Faulkner is eloquent, but I prefer John Updike’s image, of a snail excreting a faint thread of itself for others to come across and study-an image that certainly lowers the writer’s pretensions.
First of all, if you want to write, write. And second, don’t do it. It’s the loneliest, most depressing work you can do.
-Walker Percy
So why do we persist in this psychotic act? Updike and Faulkner have hinted at the existential reason, of leaving some trace of ourselves for others who will follow. I tend to think the reason is more primal: like any psychotic, we do it because we can’t help it. Psychotics think you’re the abnormal and deprived one because you cannot penetrate their hidden, private world.

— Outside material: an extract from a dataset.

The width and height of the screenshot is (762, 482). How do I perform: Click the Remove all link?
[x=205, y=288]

“What is a Poet?” asked Kierkegaard. “A poet is an unhappy being whose heart is torn by secret sufferings, but whose lips are so strangely formed that when the sighs and the cries escape them, they sound like beautiful music.” I would add that occasionally the very escaping of the sighs and cries can serve as balm for the poet himself or herself. Sometimes the disconnected act of writing allows the writer to connect fragments of childhood, shards of relationships, splinters of faith, and mend them together in a way that could not have been achieved apart from writing. Then writing can become a healing act.
We are all of us disconnected beings -from God, from each other, from ourselves. Writing does not cause the disconnection, it merely exposes it. As in medicine, diagnosis must precede any cure.

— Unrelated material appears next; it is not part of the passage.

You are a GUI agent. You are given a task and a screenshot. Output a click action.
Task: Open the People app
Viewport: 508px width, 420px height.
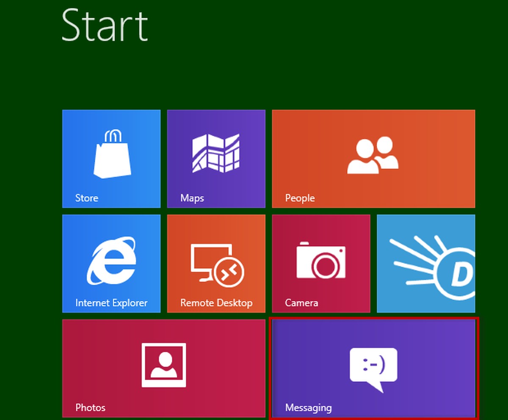click(x=373, y=159)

“Writing is a form of therapy,” said Graham Greene. “Sometimes I wonder how all those who do not write, compose or paint can manage to escape the madness, the melancholia, the panic fear which is inherent in the human situation.” Now there’s a novel way of looking at it. Is not writing the truly psychotic act?
Ruined by Reading
Where does the writing psychosis begin? Almost always with reading. In fact, writers could be described as a subset of the much larger group consisting of obsessive readers. Writers are readers whose disease has taken a specialized form.

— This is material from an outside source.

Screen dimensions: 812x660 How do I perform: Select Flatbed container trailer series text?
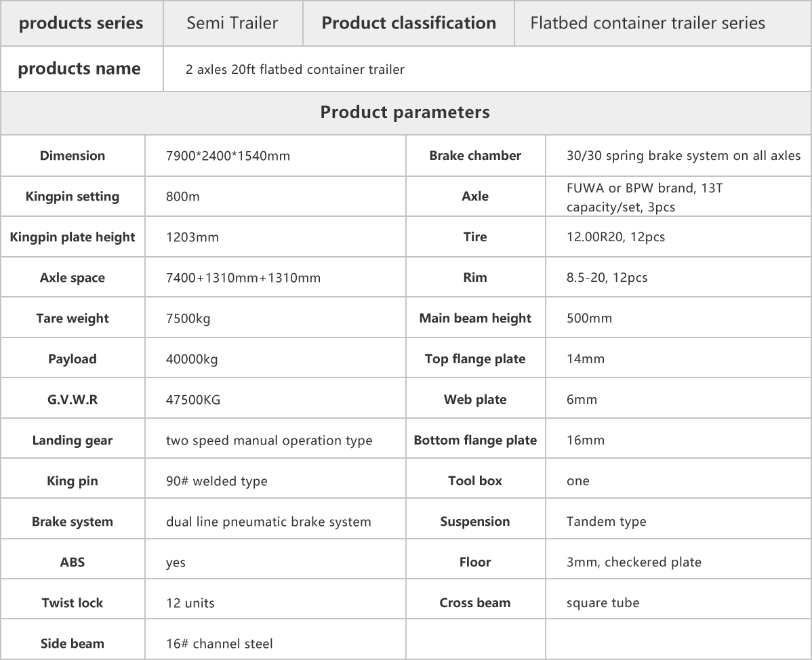[x=647, y=23]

For a first-person narrative of the onset and development ofthis syndrome (which typically begins in childhood, and is a lifelong condition), see Ruined by Reading: A Life in Books (Beacon Press, 119 pp.; $18), by the novelist Lynn Sharon Schwartz. A very early reader, Schwartz began at three and a half:
The girl upstairs taught me. Late afternoons, we stood at the blackboard in her hallway and she drew signs that were the same, but in another sensory costume, as the words that came from our lips. Once I grasped the principle of conversion, that airy puffs of voice could have a visual counterpart, the rest, what teachers call ‘breaking the code,’ was routine.The world existed to be read and I read it. Diamond Crystal Kosher Coarse Salt on the cylindrical container my mother shook over simmering pots, and Reg. U.S. Pat. Off. on every box and can, had the rhythms of the pounding verses the bigger girls chanted out on the street, twirling their jump ropes.
This is a wonderful book, endlessly quotable. I imagine readers all over the country calling friends to say, Listen, I just have to read you this one passage. Of her inability to claim to have read books she has not, Schwartz writes, “I cannot lie about reading. A remnant of holiness still clings.” About her roaming in Reader’s Digest and the Saturday Evening Post and Good Housekeeping, “My parents were people of the magazine as well as people of the book: the daily mail-dropped through a slot in our front door-held treasures in brown wrappers.” And finally, about reading and life: “Reading is not a disabling affliction. I have done what people do, my life makes a reasonable showing. Can I go back to my books now?”